*** Opening Exercise data ***
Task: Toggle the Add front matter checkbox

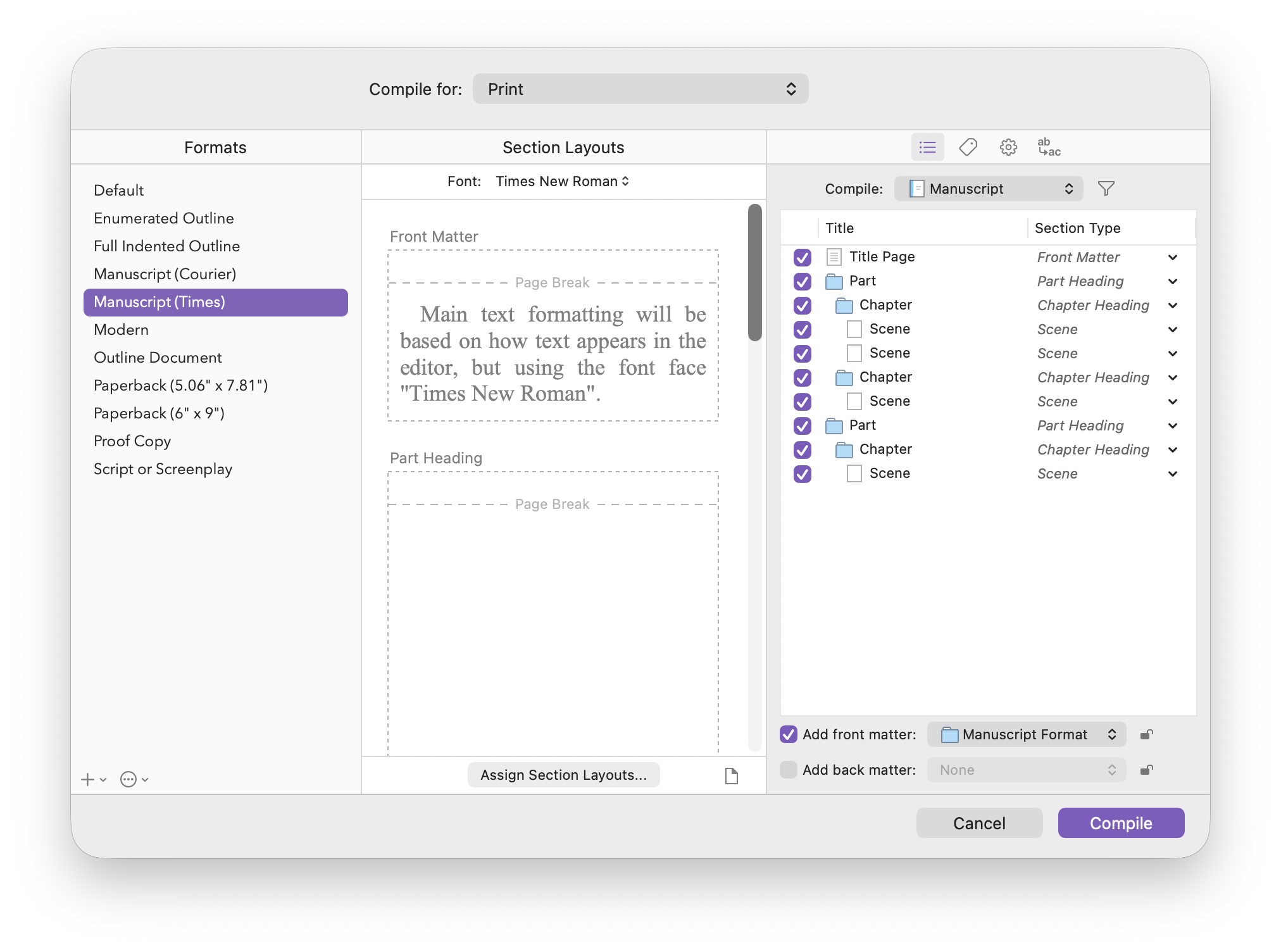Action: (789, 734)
*** Closing Exercise data ***
*** Opening Exercise data ***
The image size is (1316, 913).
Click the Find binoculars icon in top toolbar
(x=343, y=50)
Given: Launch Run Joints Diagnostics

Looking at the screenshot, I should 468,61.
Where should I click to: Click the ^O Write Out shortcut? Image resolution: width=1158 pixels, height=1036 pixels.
*** Closing Exercise data ***
• Exercise prompt
Retype, in the same exact form, the lines of the material above from the line holding "Click the Find binoculars icon in top toolbar" through the line holding "Where should I".

• Your response
Click the Find binoculars icon in top toolbar
(x=343, y=50)
Given: Launch Run Joints Diagnostics

Looking at the screenshot, I should 468,61.
Where should I click to: Click the ^O Write Out shortcut? Image resolution: width=1158 pixels, height=1036 pixels.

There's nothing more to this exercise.